Myrissa Yamashiro is one of those who uses a different method – voting by email.
Some cybersecurity experts, and Washington’s own secretary of state, say voting by email attachment is risky because it’s easy to hack.
But Yamashiro doesn’t seem worried. She lived in Sammamish for 20 years before moving to Dublin, Ireland, and she’s used to this -- it's her third time voting by email.
From Dublin, she walked us through the process.
“I receive an email in King County and the email includes a link to my ballot.”
“So I click on the link and it's going to look up my ballot based on the information I provide, which is my first and last name as well as my birthdate, which I'm doing right now.”
“It is asking me: Are you an overseas voter or service voter? Yes, I am an overseas voter and it's searching for my ballot.”
Most states allow some form of electronic voting for military and overseas voters, including Washington. The goal is to make it easier for those voters, who are sometimes unable to participate any other way. Turnout was around 7% nationally in 2016.

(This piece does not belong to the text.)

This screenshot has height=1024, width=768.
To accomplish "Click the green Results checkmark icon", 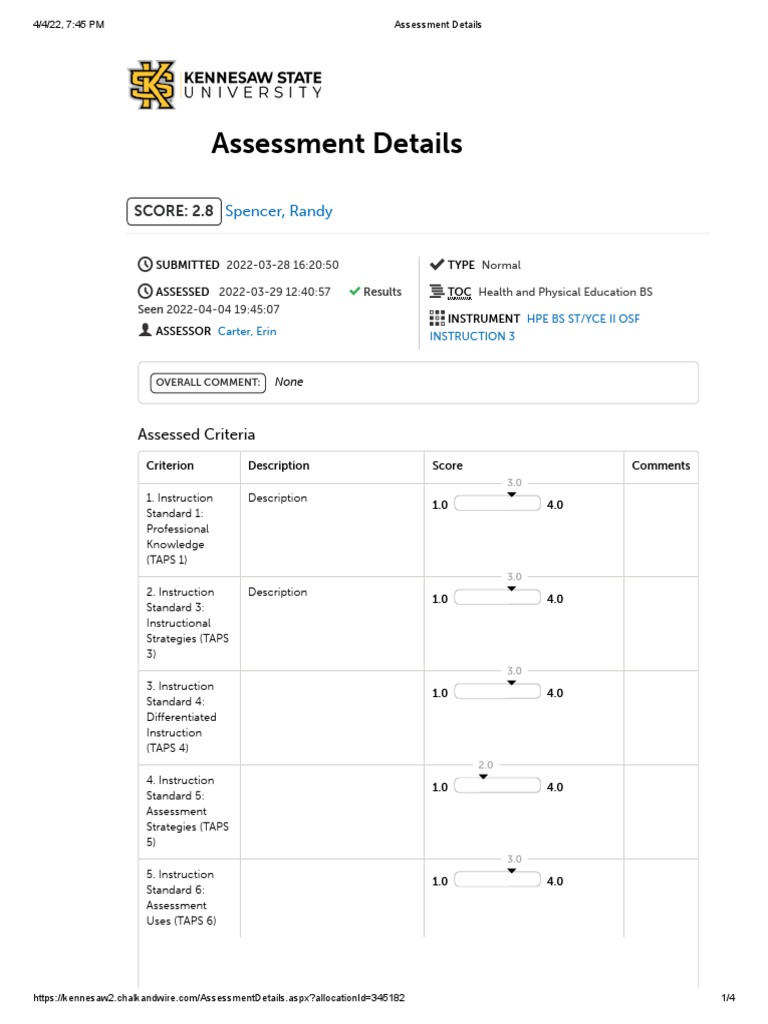I will [x=355, y=292].
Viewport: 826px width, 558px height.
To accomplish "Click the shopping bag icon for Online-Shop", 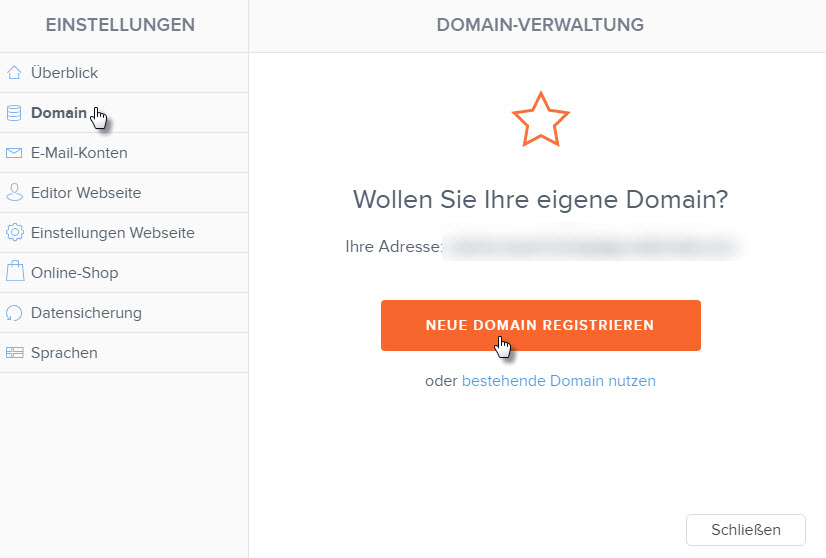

“So my ballot is in front of me on my computer screen ... so I will mark my ballot and ... that is it.”
So ... who did Yamashiro vote for?
“Um, you know, it's a process of elimination at this point.”
So voting by email sounds simple and convenient -- but you can't try this at home. Only military and overseas voters are eligible.
And right now there are no plans to expand electronic voting to other residents of Washington state.